Hospital industry groups are pushing back against a proposal to jack up fines for health systems that don't publish their prices, arguing that facilities are putting all their resources behind combating the COVID-19 pandemic.
The groups wrote in comments to the 2022 Hospital Outpatient Prospective Payment System (OPPS) rule strongly opposing a proposal to apply fines for noncompliance with a price transparency requirement on a per-bed basis. The current rule fines hospitals $300 a day.
The Centers for Medicare & Medicaid Services (CMS) wrote in the proposed payment rule released in July that hiking the fine could lead to greater compliance. The agency said its own independent audits and outside analyses have found widespread noncompliance with a regulation that requires facilities to post payer-negotiated rates online.
But the American Hospital Association (AHA) charged that “there is no evidence that the current penalty amount impacted early compliance with this rule,” according to the group’s comments. “In fact, to date, CMS has not actually issued any penalties.”
CMS has sent more than 100 warning letters to hospitals for noncompliance with the Trump-era regulation. If a hospital doesn’t turn things around, it will face a penalty of $300 a day for each day of noncompliance.
The agency proposed back in July to keep the $300 a day penalty for smaller hospitals with 30 or fewer beds. However, it would also apply a penalty of $10 per bed a day for hospitals that have more than 30 beds, and the penalty cannot exceed $5,500 a day.
A full year of noncompliance could cost a hospital more than $2 million a day, the agency said in a release back in July.
The agency said the penalty hike is in response to concerns from consumers about widespread noncompliance with the rule that went into effect in January. A study published back in June in JAMA found that 83 out of 100 random hospitals were not compliant, and another analysis from the group PatientRightsAdvocate found that only 5.6% of hospitals analyzed were fully compliant.
But hospitals charge that they are facing an unprecedented financial strain from the COVID-19 pandemic, and that has likely shifted facilities’ attention.
“The personnel required to comply with this rule have been overwhelmed with more pressing assignments, such as bringing hospital surge capacity online and assisting with the monitoring and tracking of vaccine distribution,” the AHA’s comments said.
CMS gave hospitals leeway on other federal requirements, and “such flexibilities should be granted for these policies as well,” AHA said.
If CMS moves forward with the proposed hike, it should be changed to not just reflect a hospital’s bed size but to also reflect progress hospitals have made in complying with the rule, hospital groups say.
“Hospitals may have invested already scarce resources to implement a comprehensive cost estimation tool that provides useful information that empowers consumers to make informed decisions about their care,” wrote America’s Essential Hospitals, which represents safety net providers.
The Association of American Medical Colleges also wants CMS to give hospitals more time if they do install the stiffer penalties. The group commented that CMS should delay implementation of the new penalties.
The group said hospitals should at least get one year after the end of the COVID-19 public health emergency, which is expected to run through 2021, until the new penalties go into effect.
But the stiffer penalties did get major support from powerful political figures.

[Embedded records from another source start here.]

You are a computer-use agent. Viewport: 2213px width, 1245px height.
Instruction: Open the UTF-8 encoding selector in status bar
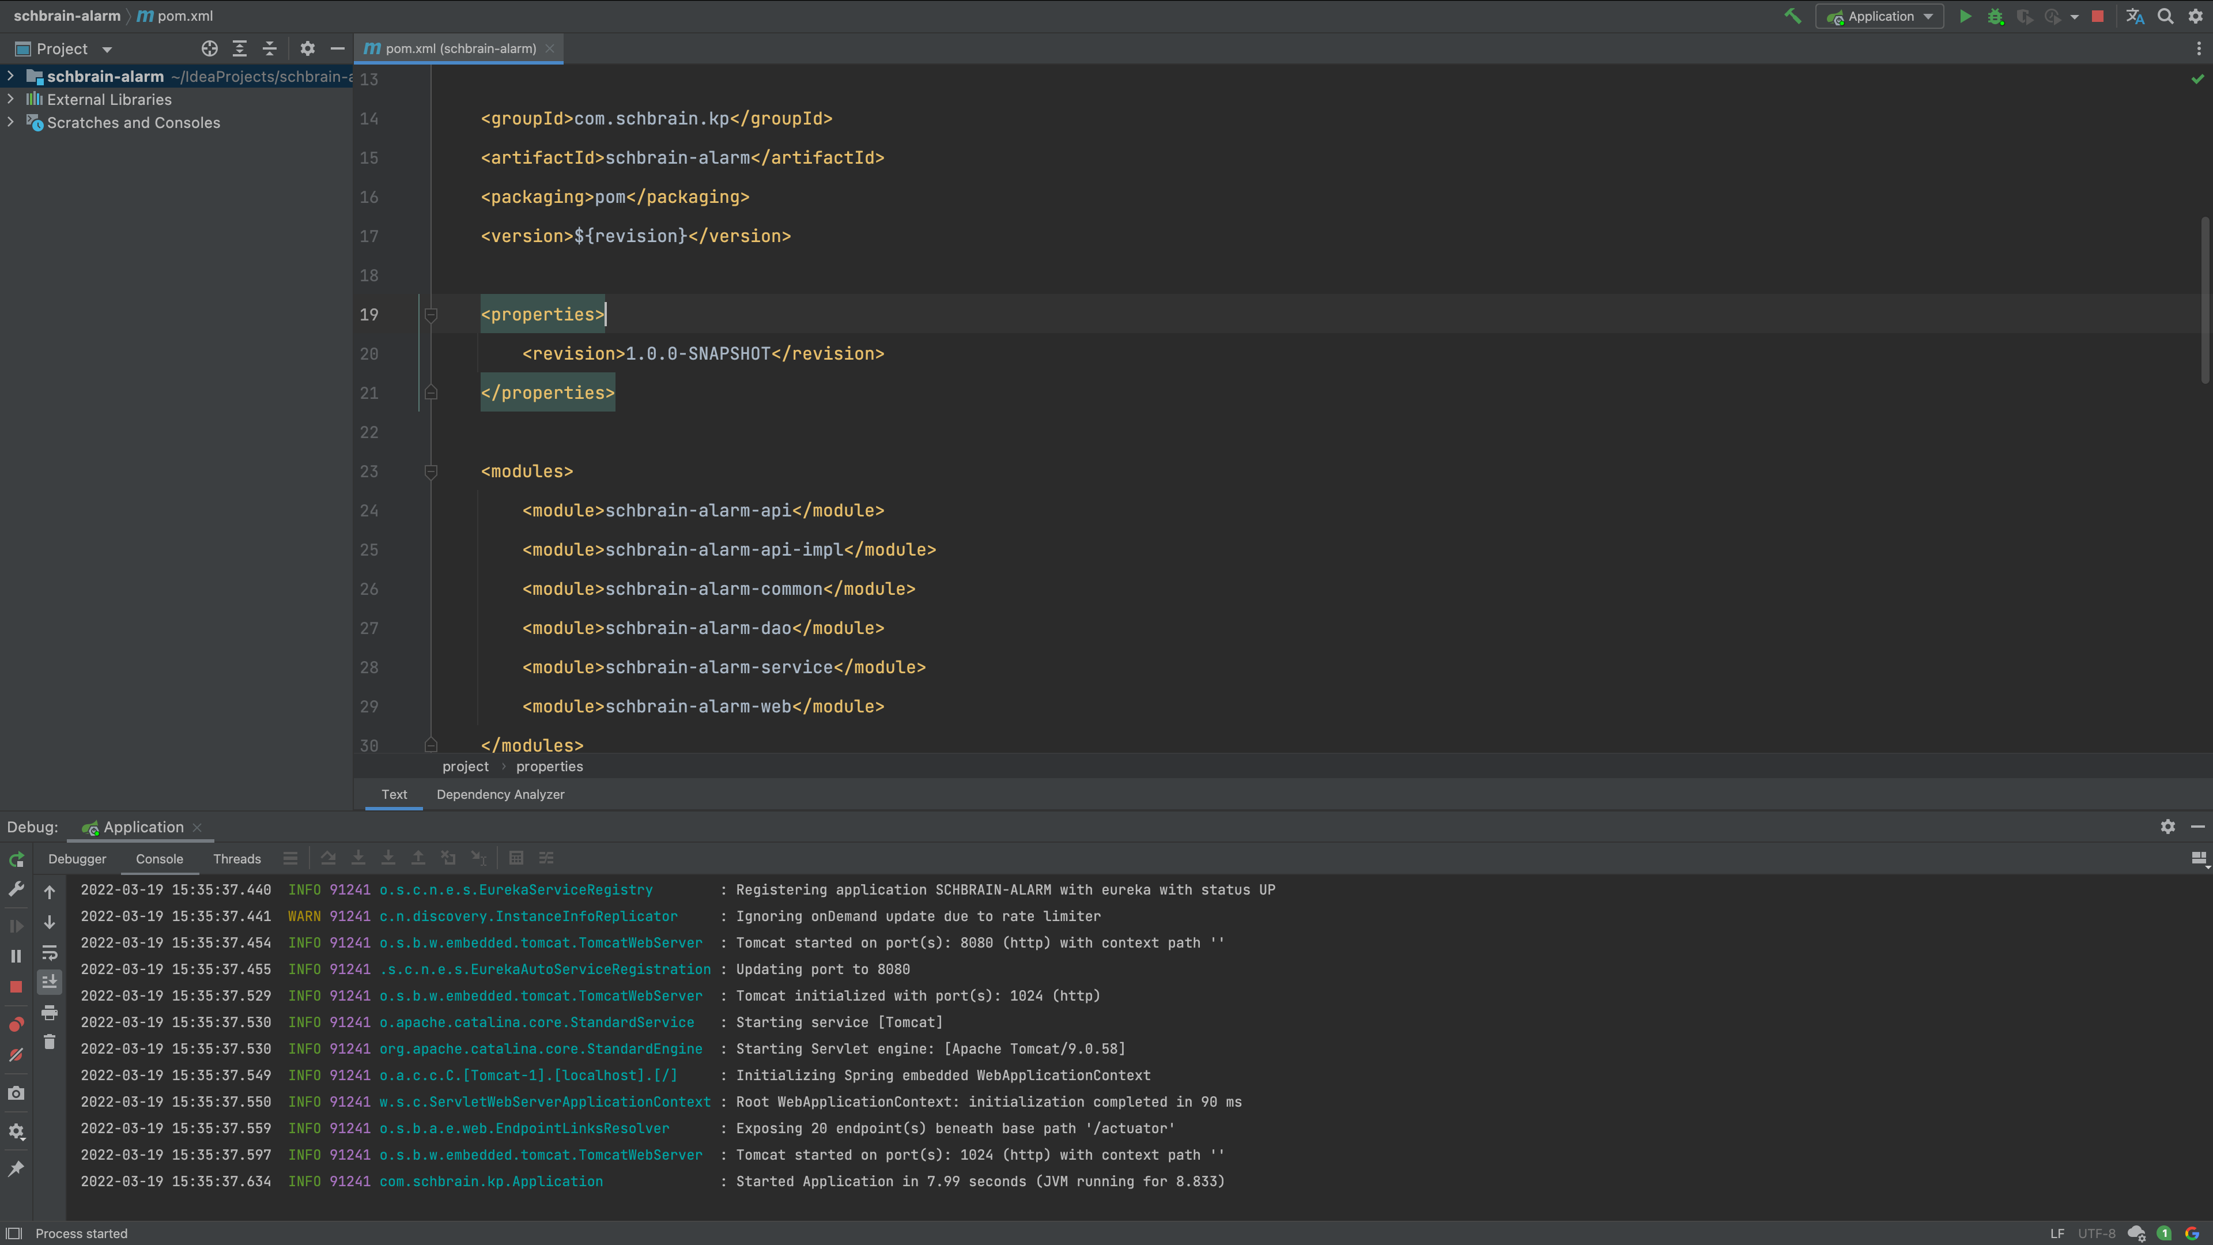(x=2096, y=1233)
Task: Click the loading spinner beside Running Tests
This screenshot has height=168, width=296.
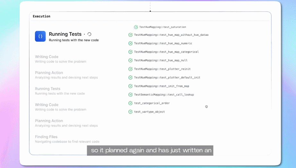Action: pos(89,34)
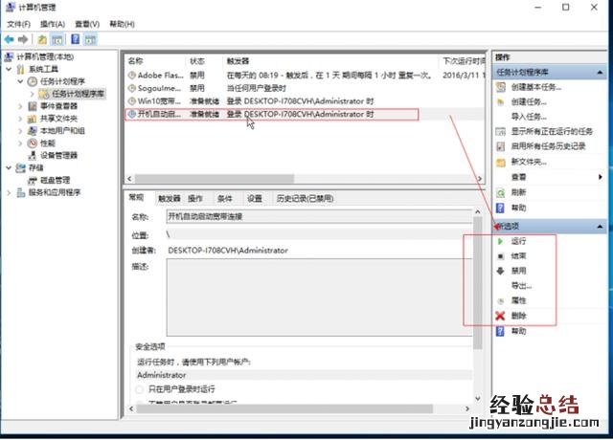The height and width of the screenshot is (440, 613).
Task: Click the red X 删除 (Delete) action
Action: pyautogui.click(x=518, y=315)
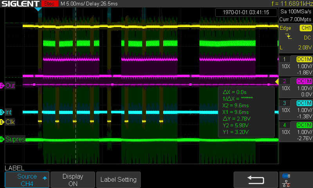313x188 pixels.
Task: Expand the Edge trigger type panel
Action: pyautogui.click(x=285, y=28)
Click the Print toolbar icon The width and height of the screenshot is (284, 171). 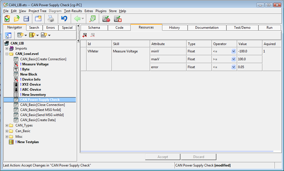coord(51,19)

Reps. Frank Pallone, D-New Jersey, and Cathy McMorris Rodgers, R-Washington, voiced support in a letter to Department of Health and Human Services Secretary Xavier Becerra. Pallone is the top-ranking Democrat, and Rodgers is the top Republican on the powerful House Energy and Commerce Committee.
“We are concerned with troubling reports of low hospital compliance with the final rule,” the lawmakers wrote.
Blasting 340B and site-neutral payment cuts … again
Hospital groups also made renewed pleas to CMS to halt continued cuts to the 340B drug discount program and to off-campus hospital clinics to bring Medicare payments in line with physician offices.
CMS is proposing to maintain a 22.5% cut to payments for certain drugs discounted under the 340B program, which requires drug companies to offer discounts to safety net providers in exchange for participation in Medicare and Medicaid. The cuts were first proposed by the Trump administration back in 2018, and CMS will continue to exempt rural sole community hospitals, children’s hospitals and certain cancer hospitals.
The proposed rule also continued a Trump-era cut to off-campus hospital clinics of 40% of the outpatient payment rate. The goal was to bring Medicare payments for such clinics in line with those to physician offices. The cut was originally installed in 2019.
The hospital industry has fought both cuts in federal court but has failed so far. The Supreme Court will hear in their next term a challenge brought by the AHA against the cuts.
Hospital groups decried CMS’ decision to continue the cuts in the OPPS.
America’s Essential Hospitals charged that since CMS has instituted the 340B cuts, hospitals have faced reduced drug payments of more than $6.5 billion.
“CMS has not analyzed whether the policy has met its intended goals, how it has affected patient access, whether it has lowered drug prices or how it has affected hospital operations,” the group charges. “In fact, drug prices have continued to rise since implementation of the policy and hospitals continue to see their operations affected by their declining outpatient margins.”